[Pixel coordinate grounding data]

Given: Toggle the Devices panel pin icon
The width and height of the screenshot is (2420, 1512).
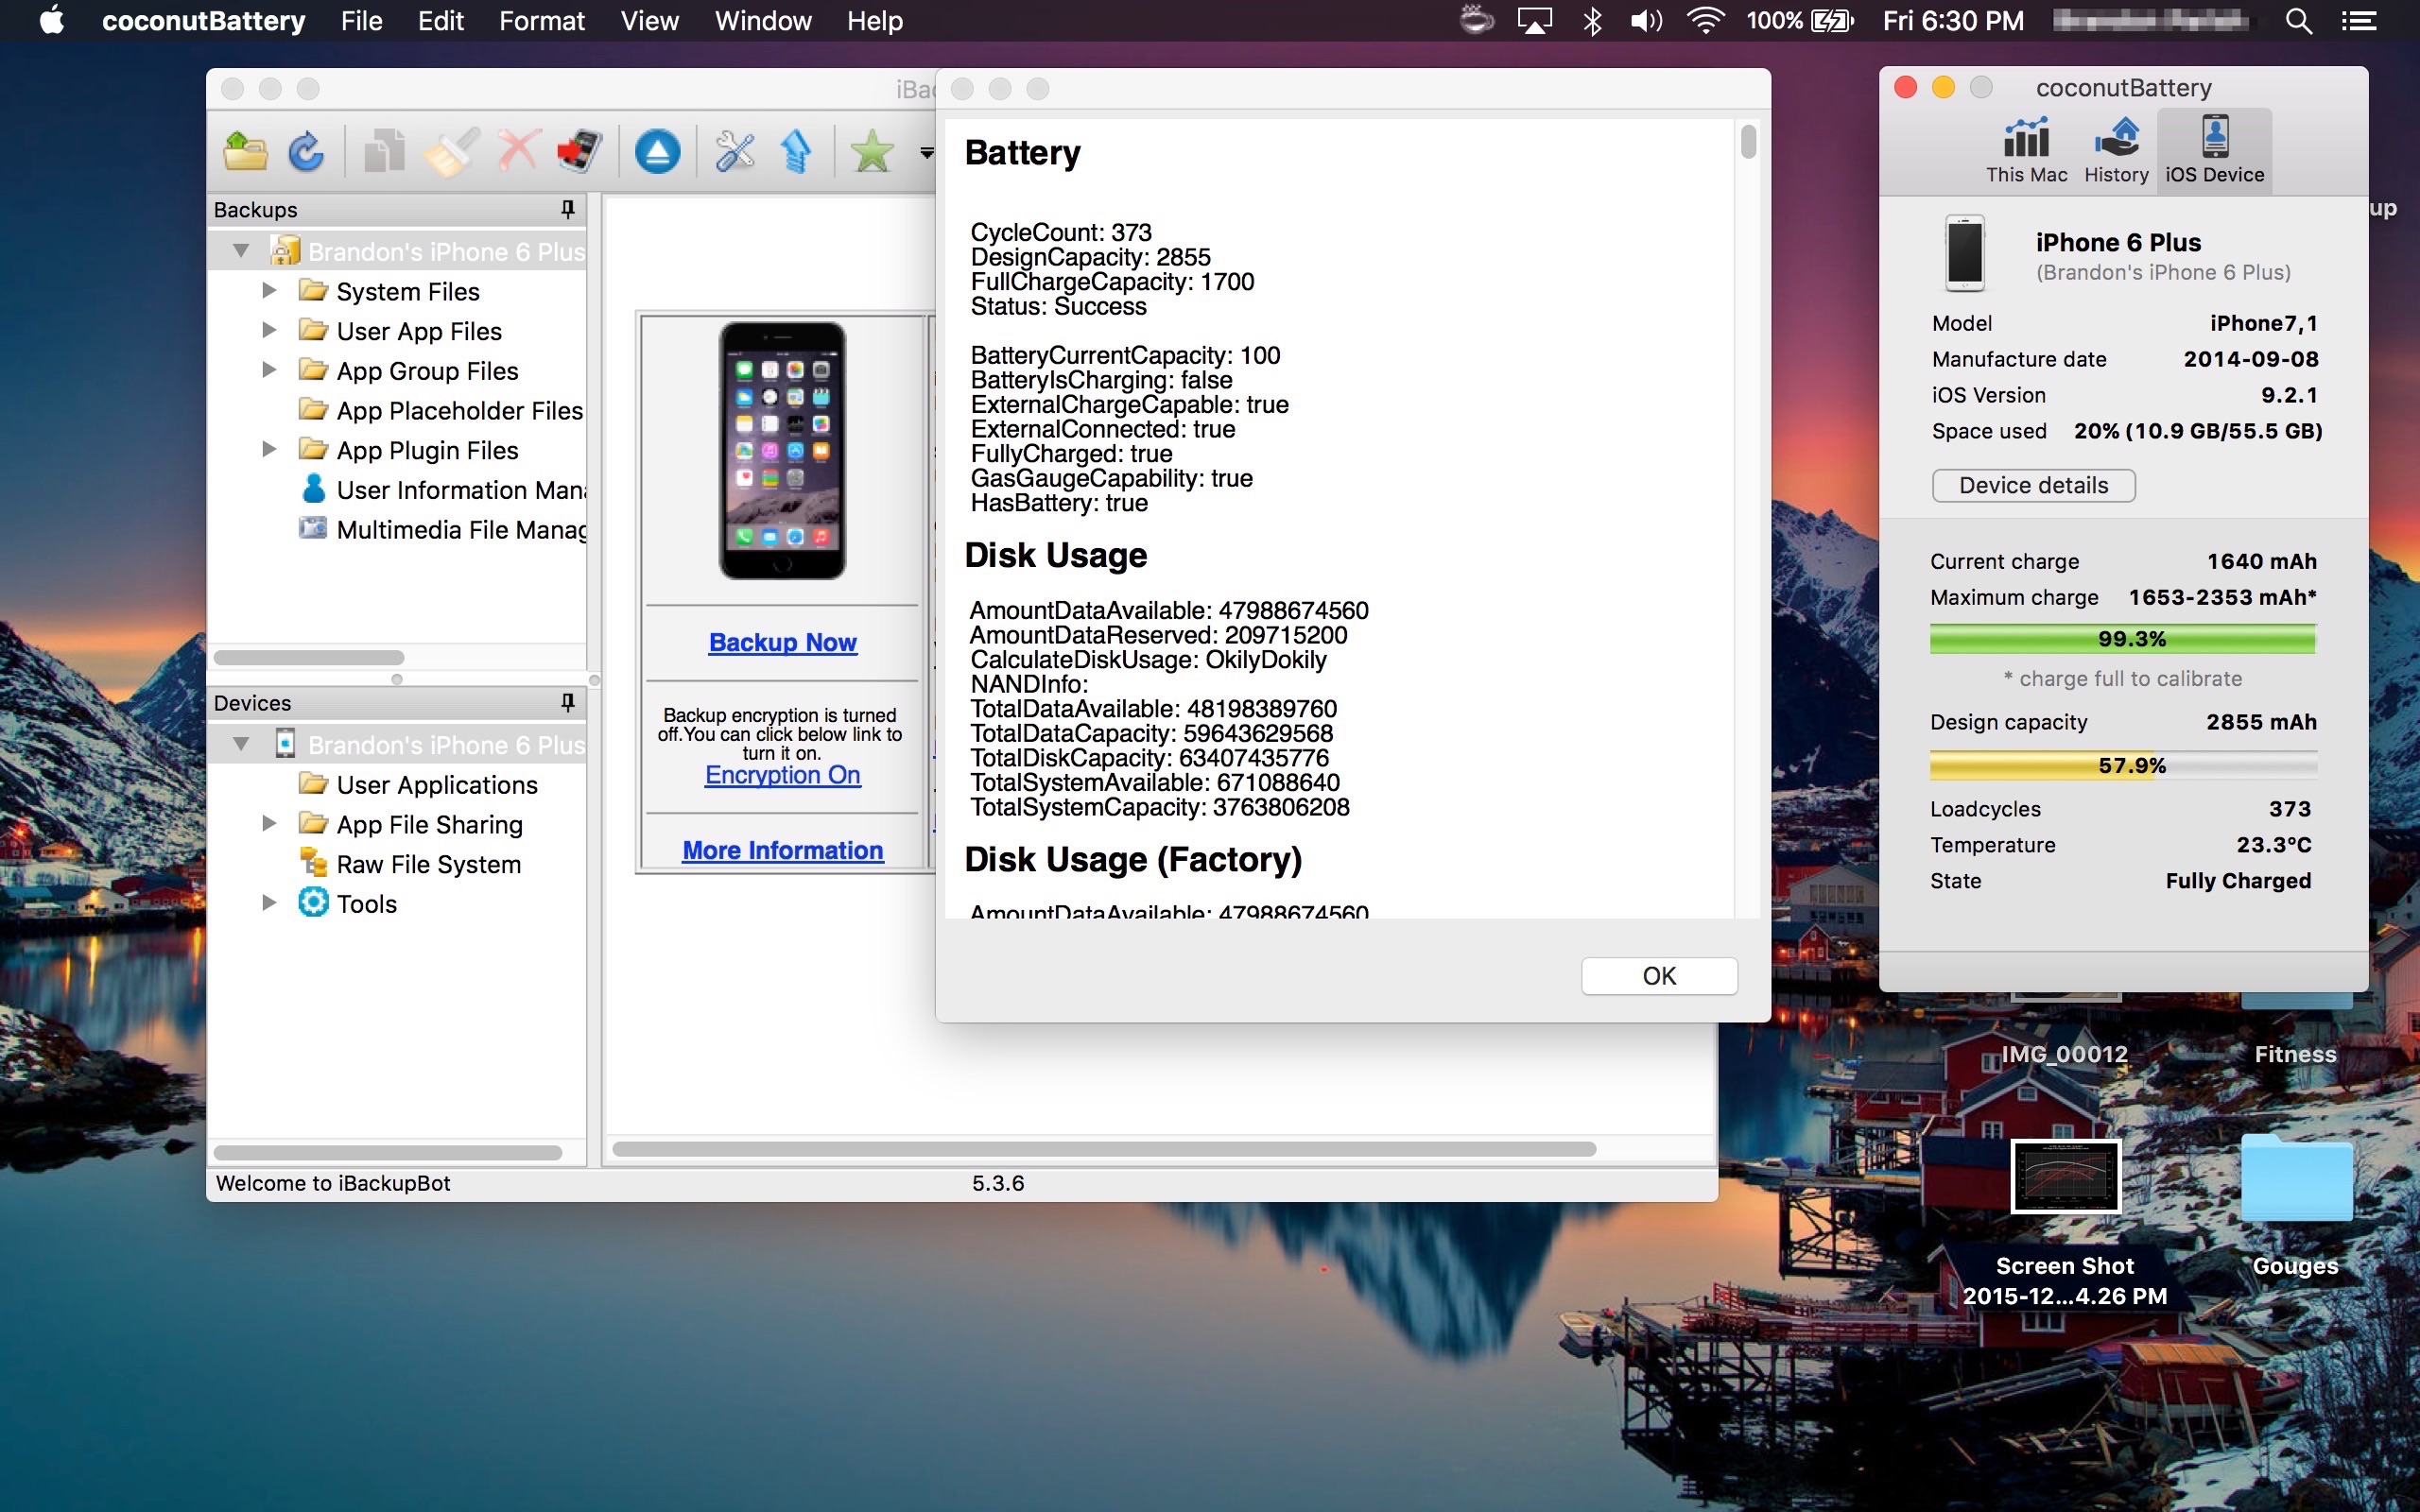Looking at the screenshot, I should click(x=567, y=702).
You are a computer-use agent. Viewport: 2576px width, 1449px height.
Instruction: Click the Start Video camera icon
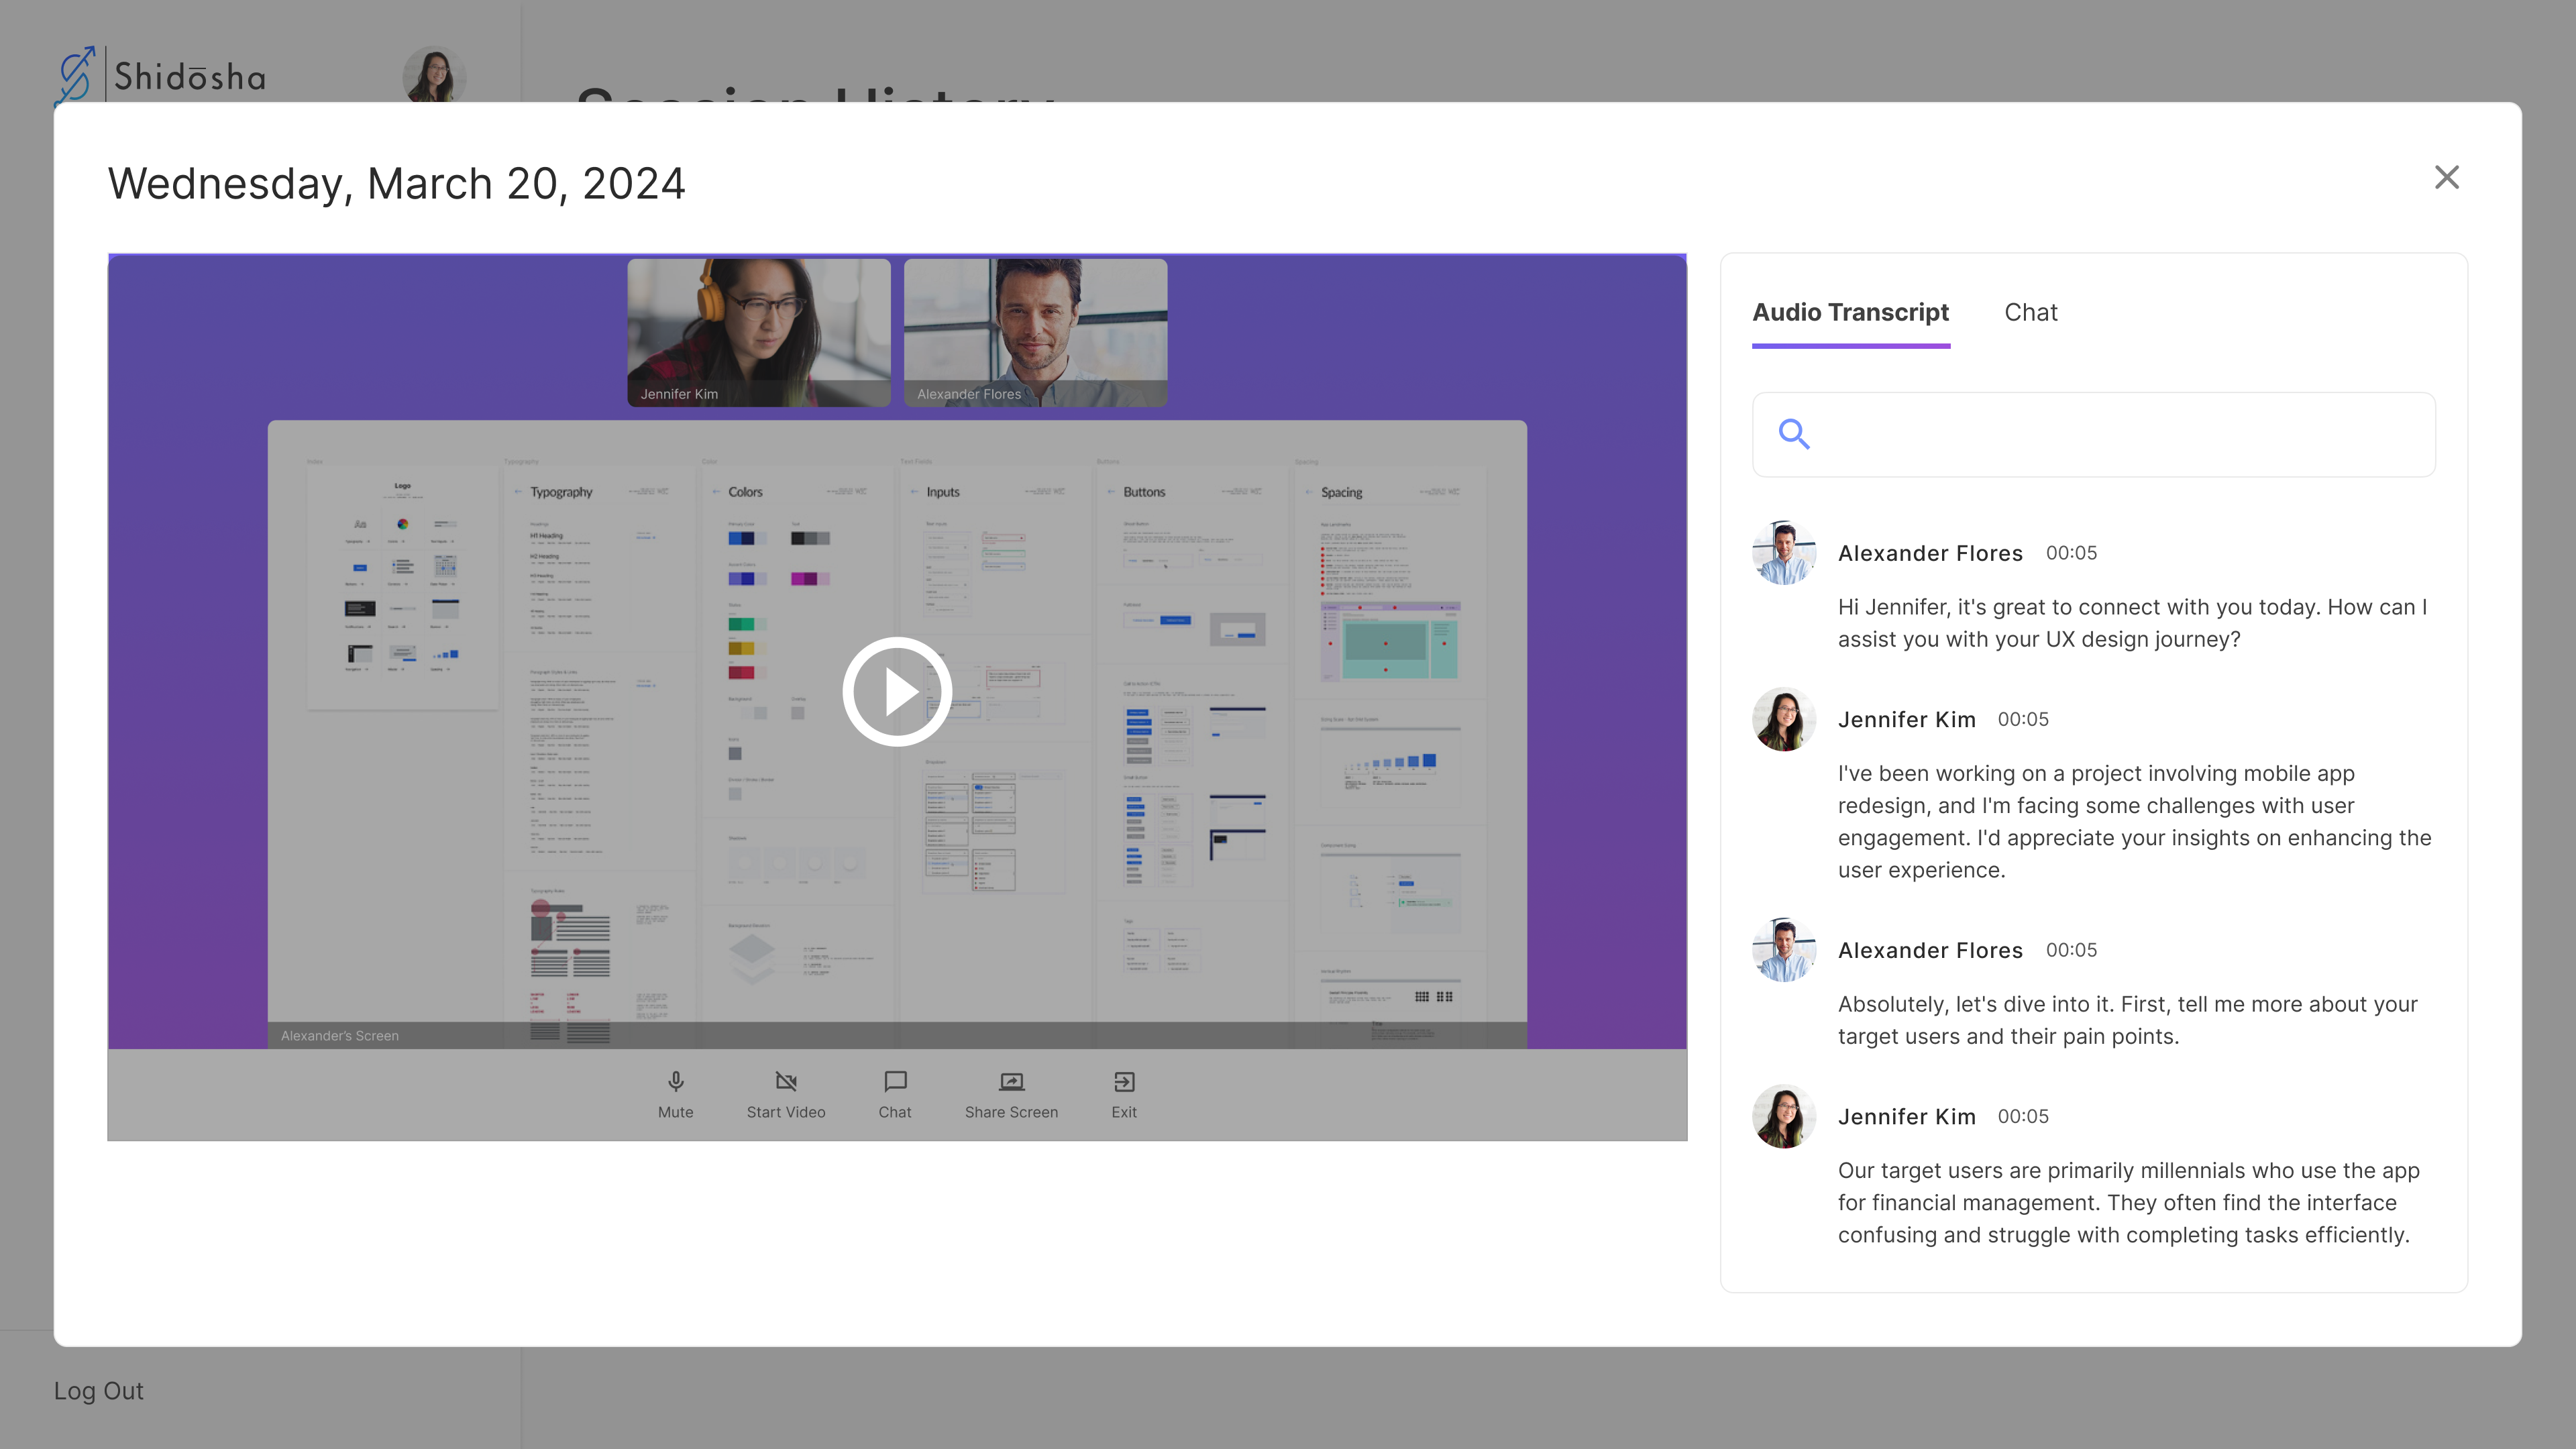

About this task: Extract word for word every line from the line that contains "The width and" to the final line of the data, both included, and nothing else; skip the pictures.

Solution:
The width and height of the screenshot is (2420, 1512).
Looking at the screenshot, I should click(x=567, y=702).
You are a computer-use agent. Viewport: 2576px width, 1449px height.
Instruction: Click the Start Video camera icon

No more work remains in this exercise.